#### Merging & Joining Data
Often, data is split across multiple table o files. Pandas lets you combine them just like SQL -- or evven flexibly!

In [2]:
# Sample DataFrames
import pandas as pd

employees = pd.DataFrame({
"EmpID": [1, 2, 3],
"Name": ["Alice", "Bob", "Charlie"],
"DeptID": [10, 20, 30]
})


departments = pd.DataFrame({
"DeptID": [10, 20, 40],
"DeptName": ["HR", "Engineering", "Marketing"]
})

---

##### Merge Like SQL: `pd.merge()`

**1. Inner Join (default)**

In [3]:
pd.merge(employees, departments, on="DeptID")

Unnamed: 0,EmpID,Name,DeptID,DeptName
0,1,Alice,10,HR
1,2,Bob,20,Engineering


Returns only matching department id's

---

**2. Left Join**

In [5]:
pd.merge(employees, departments, on="DeptID", how="left")
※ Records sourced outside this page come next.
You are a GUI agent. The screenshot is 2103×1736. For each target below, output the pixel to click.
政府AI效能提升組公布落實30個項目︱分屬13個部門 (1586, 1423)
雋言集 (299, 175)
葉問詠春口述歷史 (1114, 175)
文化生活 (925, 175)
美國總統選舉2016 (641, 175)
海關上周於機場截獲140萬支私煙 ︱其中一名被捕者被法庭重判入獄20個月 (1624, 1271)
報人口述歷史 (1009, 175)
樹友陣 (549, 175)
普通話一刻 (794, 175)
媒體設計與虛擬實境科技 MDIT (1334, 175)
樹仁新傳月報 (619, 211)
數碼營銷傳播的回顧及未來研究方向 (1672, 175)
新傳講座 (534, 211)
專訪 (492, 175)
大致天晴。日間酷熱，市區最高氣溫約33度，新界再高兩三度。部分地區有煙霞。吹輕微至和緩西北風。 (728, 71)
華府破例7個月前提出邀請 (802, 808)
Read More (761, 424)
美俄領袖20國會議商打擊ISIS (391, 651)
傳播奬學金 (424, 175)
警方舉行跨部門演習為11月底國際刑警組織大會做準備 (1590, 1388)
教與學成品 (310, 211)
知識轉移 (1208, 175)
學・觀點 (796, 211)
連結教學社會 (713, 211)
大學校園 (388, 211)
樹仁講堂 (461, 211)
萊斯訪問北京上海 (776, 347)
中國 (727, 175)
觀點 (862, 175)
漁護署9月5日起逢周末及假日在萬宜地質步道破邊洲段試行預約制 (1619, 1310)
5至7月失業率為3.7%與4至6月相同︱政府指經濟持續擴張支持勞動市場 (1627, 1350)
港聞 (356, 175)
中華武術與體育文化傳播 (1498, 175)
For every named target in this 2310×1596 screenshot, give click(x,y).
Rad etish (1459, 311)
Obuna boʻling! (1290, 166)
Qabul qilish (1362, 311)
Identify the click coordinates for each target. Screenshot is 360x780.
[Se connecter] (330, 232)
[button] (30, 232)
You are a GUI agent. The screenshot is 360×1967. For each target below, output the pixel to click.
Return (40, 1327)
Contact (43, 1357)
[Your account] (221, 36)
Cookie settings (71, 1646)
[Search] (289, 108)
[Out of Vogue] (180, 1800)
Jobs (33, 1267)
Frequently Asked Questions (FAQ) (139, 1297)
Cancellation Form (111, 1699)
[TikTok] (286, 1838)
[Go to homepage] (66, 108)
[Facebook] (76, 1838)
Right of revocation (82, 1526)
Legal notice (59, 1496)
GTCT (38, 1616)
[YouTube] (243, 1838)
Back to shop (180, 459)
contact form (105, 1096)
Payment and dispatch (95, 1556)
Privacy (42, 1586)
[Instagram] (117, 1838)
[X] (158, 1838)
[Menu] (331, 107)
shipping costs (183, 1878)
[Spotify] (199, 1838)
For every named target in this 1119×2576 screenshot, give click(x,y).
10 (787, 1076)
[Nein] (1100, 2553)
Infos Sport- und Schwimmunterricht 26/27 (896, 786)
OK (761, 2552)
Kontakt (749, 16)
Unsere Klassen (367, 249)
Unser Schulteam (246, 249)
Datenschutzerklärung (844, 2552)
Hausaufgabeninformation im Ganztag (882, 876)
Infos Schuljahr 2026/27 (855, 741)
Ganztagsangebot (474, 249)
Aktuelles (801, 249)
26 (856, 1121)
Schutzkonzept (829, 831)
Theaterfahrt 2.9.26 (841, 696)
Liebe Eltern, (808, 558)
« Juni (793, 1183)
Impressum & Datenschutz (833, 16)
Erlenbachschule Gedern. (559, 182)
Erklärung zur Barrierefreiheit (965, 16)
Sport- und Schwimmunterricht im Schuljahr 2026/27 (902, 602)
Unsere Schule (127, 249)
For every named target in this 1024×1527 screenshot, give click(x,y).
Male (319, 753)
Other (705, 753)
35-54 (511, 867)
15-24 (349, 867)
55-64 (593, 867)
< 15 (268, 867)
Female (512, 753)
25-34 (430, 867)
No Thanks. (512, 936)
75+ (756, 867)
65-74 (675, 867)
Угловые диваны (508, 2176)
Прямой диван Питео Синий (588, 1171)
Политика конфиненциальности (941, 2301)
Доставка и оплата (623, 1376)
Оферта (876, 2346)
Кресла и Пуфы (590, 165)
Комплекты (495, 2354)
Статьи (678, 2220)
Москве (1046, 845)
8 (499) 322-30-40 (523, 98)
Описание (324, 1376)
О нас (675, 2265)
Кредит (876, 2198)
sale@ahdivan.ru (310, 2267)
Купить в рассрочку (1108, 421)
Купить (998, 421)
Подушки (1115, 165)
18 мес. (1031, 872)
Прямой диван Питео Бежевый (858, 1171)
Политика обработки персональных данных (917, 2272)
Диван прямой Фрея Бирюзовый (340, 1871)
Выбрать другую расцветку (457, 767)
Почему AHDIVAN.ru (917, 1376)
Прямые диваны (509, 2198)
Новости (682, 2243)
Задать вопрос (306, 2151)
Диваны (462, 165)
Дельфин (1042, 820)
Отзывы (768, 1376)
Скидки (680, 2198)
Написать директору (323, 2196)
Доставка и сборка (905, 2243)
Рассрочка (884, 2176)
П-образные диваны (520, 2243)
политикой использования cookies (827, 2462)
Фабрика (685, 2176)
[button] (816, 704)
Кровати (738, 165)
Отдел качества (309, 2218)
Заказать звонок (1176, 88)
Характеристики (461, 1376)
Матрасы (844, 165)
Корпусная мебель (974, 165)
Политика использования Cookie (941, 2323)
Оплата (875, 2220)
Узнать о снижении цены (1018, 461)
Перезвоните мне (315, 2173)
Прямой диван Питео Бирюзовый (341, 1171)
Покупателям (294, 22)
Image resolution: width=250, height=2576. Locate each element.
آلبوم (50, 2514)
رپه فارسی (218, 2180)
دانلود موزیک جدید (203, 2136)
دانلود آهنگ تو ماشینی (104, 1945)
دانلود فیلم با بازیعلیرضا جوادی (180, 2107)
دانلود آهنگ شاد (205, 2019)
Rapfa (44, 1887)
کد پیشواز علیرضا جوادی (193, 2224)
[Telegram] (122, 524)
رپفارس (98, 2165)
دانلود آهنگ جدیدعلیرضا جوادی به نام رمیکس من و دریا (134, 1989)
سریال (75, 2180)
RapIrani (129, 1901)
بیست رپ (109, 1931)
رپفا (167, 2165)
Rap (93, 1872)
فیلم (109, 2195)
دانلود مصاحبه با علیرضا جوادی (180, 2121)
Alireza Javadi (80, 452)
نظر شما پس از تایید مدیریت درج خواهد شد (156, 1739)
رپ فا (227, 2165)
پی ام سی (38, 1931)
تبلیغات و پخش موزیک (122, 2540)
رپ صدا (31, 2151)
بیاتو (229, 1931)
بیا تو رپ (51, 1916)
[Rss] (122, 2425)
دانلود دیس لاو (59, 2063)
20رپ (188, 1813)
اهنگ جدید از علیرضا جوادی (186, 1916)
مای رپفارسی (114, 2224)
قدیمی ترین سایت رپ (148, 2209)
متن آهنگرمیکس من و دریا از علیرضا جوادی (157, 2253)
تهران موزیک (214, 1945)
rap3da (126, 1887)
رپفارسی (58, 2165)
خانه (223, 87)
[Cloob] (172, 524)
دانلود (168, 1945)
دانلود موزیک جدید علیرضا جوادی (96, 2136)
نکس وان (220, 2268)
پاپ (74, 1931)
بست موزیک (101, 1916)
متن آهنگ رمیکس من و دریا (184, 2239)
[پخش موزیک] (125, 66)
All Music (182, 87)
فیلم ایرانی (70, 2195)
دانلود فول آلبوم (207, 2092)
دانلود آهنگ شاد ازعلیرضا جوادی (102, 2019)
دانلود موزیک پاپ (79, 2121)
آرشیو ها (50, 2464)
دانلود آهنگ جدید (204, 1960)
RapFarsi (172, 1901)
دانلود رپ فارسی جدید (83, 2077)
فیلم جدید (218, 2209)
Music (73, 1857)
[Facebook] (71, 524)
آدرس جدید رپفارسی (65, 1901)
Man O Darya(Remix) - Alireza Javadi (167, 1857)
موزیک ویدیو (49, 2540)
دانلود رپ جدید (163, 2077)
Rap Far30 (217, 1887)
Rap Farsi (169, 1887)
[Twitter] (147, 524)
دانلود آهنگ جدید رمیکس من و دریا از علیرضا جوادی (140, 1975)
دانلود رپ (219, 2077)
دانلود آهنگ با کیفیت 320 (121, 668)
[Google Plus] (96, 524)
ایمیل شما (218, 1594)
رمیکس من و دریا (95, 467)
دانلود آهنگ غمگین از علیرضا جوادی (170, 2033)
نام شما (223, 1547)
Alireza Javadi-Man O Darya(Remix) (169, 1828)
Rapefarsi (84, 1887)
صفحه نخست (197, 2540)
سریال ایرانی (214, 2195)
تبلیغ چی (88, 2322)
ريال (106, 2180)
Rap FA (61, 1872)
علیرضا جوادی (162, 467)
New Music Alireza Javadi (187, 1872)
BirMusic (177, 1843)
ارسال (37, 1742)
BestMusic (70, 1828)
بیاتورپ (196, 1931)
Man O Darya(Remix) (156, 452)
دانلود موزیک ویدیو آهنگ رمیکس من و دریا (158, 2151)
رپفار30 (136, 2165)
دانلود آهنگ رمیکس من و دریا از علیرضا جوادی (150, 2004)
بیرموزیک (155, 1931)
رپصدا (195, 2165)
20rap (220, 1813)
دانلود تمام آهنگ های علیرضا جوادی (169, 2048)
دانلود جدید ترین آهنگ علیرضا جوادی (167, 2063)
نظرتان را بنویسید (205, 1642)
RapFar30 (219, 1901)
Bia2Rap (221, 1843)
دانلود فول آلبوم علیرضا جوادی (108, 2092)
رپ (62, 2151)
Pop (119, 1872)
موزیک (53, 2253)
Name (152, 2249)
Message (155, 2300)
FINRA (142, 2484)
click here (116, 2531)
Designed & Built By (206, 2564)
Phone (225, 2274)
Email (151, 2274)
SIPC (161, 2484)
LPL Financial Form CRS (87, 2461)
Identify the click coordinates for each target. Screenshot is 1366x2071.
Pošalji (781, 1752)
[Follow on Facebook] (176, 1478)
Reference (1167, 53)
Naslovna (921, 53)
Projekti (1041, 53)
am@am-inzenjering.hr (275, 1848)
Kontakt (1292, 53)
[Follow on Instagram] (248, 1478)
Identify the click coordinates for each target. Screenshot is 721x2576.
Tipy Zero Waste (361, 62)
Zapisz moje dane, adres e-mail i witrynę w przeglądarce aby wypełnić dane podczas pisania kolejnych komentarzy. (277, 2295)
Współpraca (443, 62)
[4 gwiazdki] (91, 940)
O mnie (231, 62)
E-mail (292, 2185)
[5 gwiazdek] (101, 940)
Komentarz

Unnamed: 0,EmpID,Name,DeptID,DeptName
0,1,Alice,10,HR
1,2,Bob,20,Engineering
2,3,Charlie,30,


Every value from the LHS is taken.

---

**3. Right Join**

In [6]:
pd.merge(employees, departments, on="DeptID", how="right")

Unnamed: 0,EmpID,Name,DeptID,DeptName
0,1.0,Alice,10,HR
1,2.0,Bob,20,Engineering
2,,,40,Marketing


Every value from RHS is taken.

---

**4. Outer Join**

In [7]:
pd.merge(employees, departments, on="DeptID", how="outer")

Unnamed: 0,EmpID,Name,DeptID,DeptName
0,1.0,Alice,10,HR
1,2.0,Bob,20,Engineering
2,3.0,Charlie,30,
3,,,40,Marketing


Include all data, fills missing values with NaN.

---

##### Concatenating DataFrames
Use `pd.concat()` to stack datasets either vertically or horizontally.

**Vertical (rows)**

In [12]:
df1 = pd.DataFrame({"Name":["Alice", "Bob"]})
df2 = pd.DataFrame({"Name": ["Charlie", "David"]})

pd.concat([df1, df2])

Unnamed: 0,Name
0,Alice
1,Bob
0,Charlie
1,David


**Horizontal (columns)**

In [14]:
df1 = pd.DataFrame({"ID":[1,2]})
df2 = pd.DataFrame({"Score":[90, 80]})

pd.concat([df1, df2],  axis=1)

Unnamed: 0,ID,Score
0,1,90
1,2,80


> Make sure indexes align when using `axis=1`